29/04/2012

The steaming road.

I promised you a steaming road and here it is.  As you are probably tired of reading now, I am a great believer in using local knowledge and after having left the hugely interesting Malatapay Market (see previous post) I decided to head back up the mountain and look for a place up behind Valencia that a long-term expat friend of mine had told me about.  It is s place where there is a geothermal power station which provides the residents of Valencia with very cheap electricity.  I have told you about the earthquake already and there is a volcano not 10 miles from here which is overdue another eruption.  It is a fairly unstable region in that respect.

Back to the start however.  Whilst riding up to Tierra Alta previously with Hawk I had noticed the most obscure set of roadsigns I have ever seen.  They have the design features of proper roadsigns but are actually some sort of poem.

Road sign poem.
If you read the things in sequence, they do form a fairly small, free verse sort of thing about a tree, if I have read it correctly.  Here is another offering.

Lovely but dangerous.
Now here is the problem.  I have described to you the sheer suicidal nature of riding on a Philippino road, so the last thing you want to be doing is taking your eyes off the road for a second.  Not perhaps then a great idea to be inviting you to read roadside poetry.

Having survived the potential fatality of the Philippino Wordsworth, I carried on into what can only be described as a moonscape.  I had seen a few washed out bridges and things from Typhoon Sendong and the resulting floods but I really couldn't beleive what I was seeing.  I have been told that this river valley used to be, until a few months ago, one of the most beautiful and verdant places on Negros.  Now it looks like some gargantuan alien earthmover had just gouged the face of the Earth out.  I really coudn't believe it.  I'll let the images speak for themselves.

A river ran here.
The sheer power of this almost defies comprehension.  This was the course of a small river which has now had it's course totally altered (causing all sorts of problems).  I saw boulders, not yet overgrown and literally the size of lorries, sittin perched up hillsides where they had obviously been recently deposited.  The word breathtaking is ften overused but this truly was.

Building remains.
Naturally, anything man-made has no chance in the face of such an onslaught and I saw this building just about wiped out.  I have no idea what it's original purpose was but it looked like a bomb had hit it.  Take a look at the reasonably sized bulldozer sitting outside, it was completely trashed and had obviously been left there to rot.

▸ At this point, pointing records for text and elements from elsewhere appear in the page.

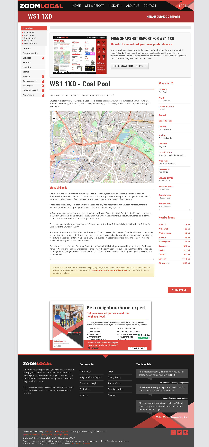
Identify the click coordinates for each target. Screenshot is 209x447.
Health (32, 77)
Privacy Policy (113, 377)
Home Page (84, 371)
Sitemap (110, 395)
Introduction (28, 32)
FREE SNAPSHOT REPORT (128, 66)
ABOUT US (130, 6)
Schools (32, 58)
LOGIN (184, 6)
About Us (82, 395)
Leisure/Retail (32, 91)
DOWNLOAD (136, 348)
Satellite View (29, 38)
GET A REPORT (92, 6)
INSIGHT (112, 6)
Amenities (32, 95)
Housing (26, 67)
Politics (25, 62)
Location (27, 40)
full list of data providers (79, 443)
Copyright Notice (114, 389)
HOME (74, 6)
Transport (32, 86)
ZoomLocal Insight (87, 383)
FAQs (109, 371)
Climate (26, 48)
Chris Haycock (61, 431)
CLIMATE (178, 290)
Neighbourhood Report (89, 377)
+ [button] (53, 114)
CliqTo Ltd (47, 431)
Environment (32, 81)
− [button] (53, 119)
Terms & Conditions (30, 435)
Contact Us (83, 389)
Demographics (29, 53)
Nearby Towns (29, 43)
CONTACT (147, 6)
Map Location (29, 35)
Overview (26, 28)
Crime (25, 71)
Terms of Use (113, 383)
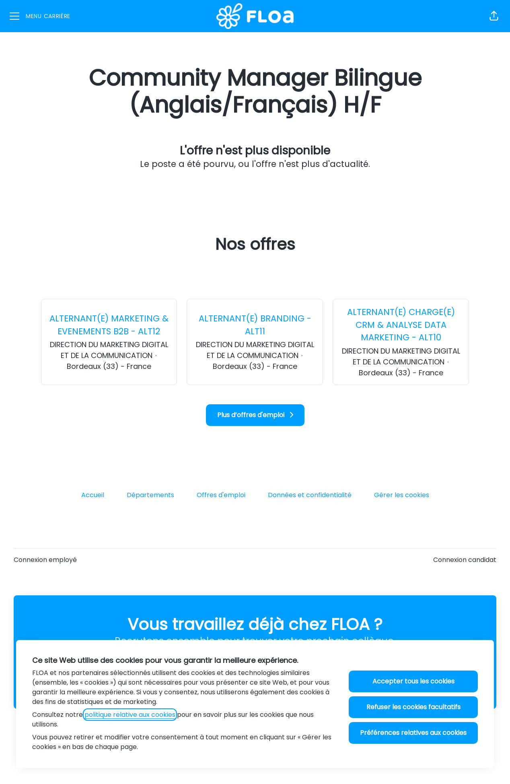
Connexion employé (45, 559)
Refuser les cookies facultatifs (413, 707)
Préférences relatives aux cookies (413, 732)
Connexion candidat (464, 559)
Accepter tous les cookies (413, 681)
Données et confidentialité (310, 495)
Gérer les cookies (401, 495)
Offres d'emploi (221, 495)
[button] (494, 16)
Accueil (92, 495)
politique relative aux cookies (129, 714)
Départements (150, 495)
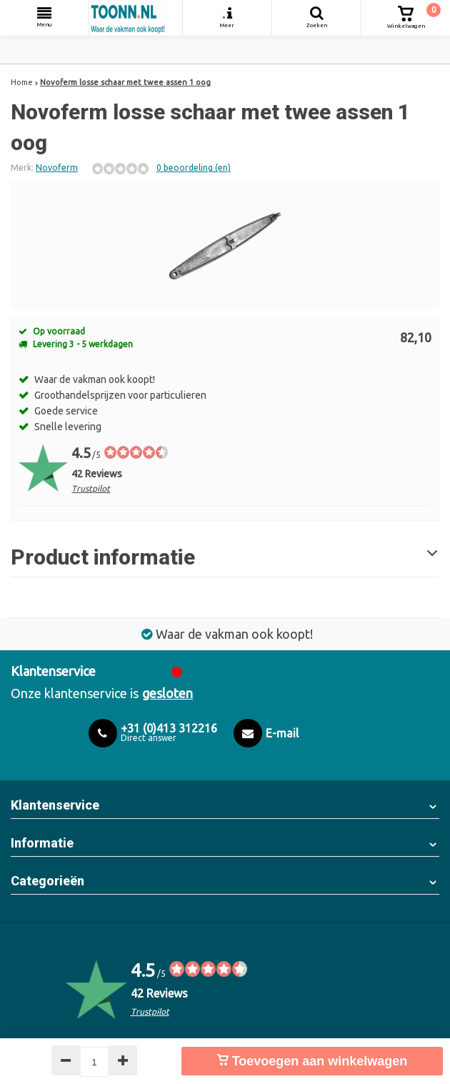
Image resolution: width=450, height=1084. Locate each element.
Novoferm (57, 167)
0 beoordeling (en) (193, 167)
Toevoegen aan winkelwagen (312, 1061)
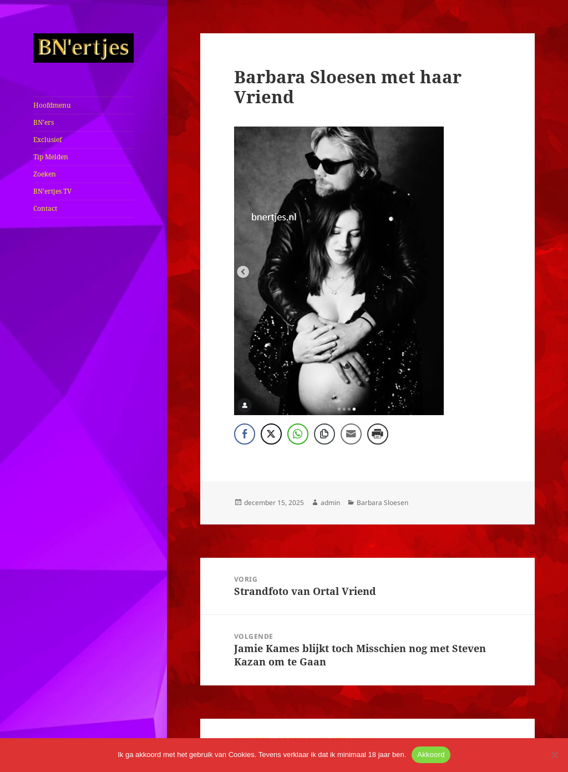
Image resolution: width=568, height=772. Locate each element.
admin (330, 502)
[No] (554, 754)
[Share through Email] (351, 434)
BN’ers (43, 122)
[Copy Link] (324, 434)
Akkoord (430, 754)
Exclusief (47, 139)
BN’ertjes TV (52, 191)
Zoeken (44, 174)
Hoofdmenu (52, 105)
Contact (45, 208)
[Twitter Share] (271, 434)
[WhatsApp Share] (297, 434)
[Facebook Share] (244, 434)
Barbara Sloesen (382, 502)
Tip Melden (50, 157)
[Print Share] (377, 434)
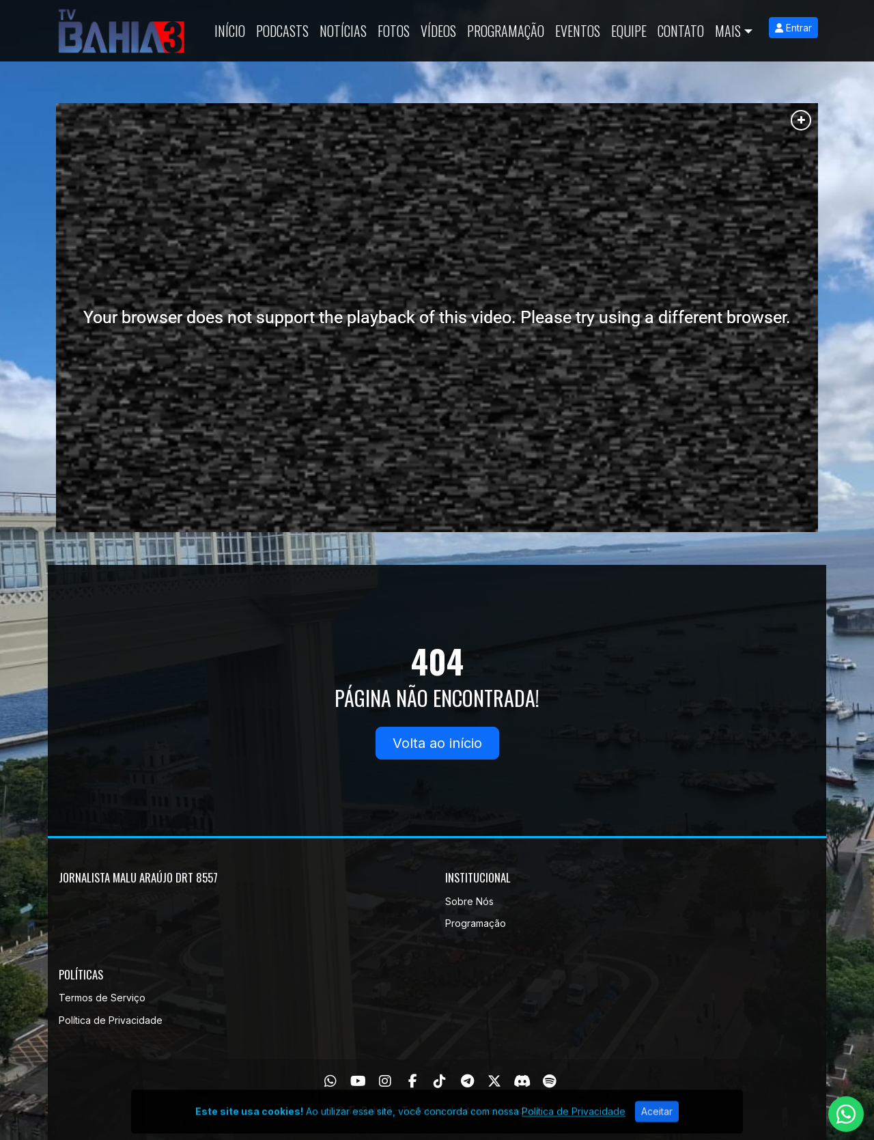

After a sobering and quite challenging ride up what was left of a road, I came upon this sign.  Now there's a thing you don't see every day.

Crazy road sign.
 They weren't joking, as you can see here.

The hills are alive!
Like other such place I have been, the stench or sulphur is noticeable but not overpowering here as it is in, say, Rotorua in New Zealand.

Sulphur spring.
Hot water bubbles and hisses literally out of the very Earth and it is frightening to think of the power miles below that can cause this.

Hot rock.
I carried on after this to the small and fairly uninteresting village where the road effectively ends.  It does go on to the power station and I believe you can arrange a tour there but I did not have the requisite permist and so turned around and headed back, going the other way back towards Sibulan.

Look at that view.
Going back the other road was no hardship at all, as the image above tells you, I was more or less alone, beautiful vistas although again attention to the road was required, it is not that good.

The road goes on forever.
Eventually, the road became civilised and I made good time back to Dumaguete City.  I do love riding here and I reckon you could have a simply wonderful time on something like a 350 / 400 dirt bike.  Well, that is my plan anyway!

Another great day out, another reason to love the Philippines and best of all I'm still here.

I am still nowhere up to date but I am geting closer and this has been a productive day on the blog front.  I think I shall go for my daily siesta now, it is a thing of the heat an my increasing age.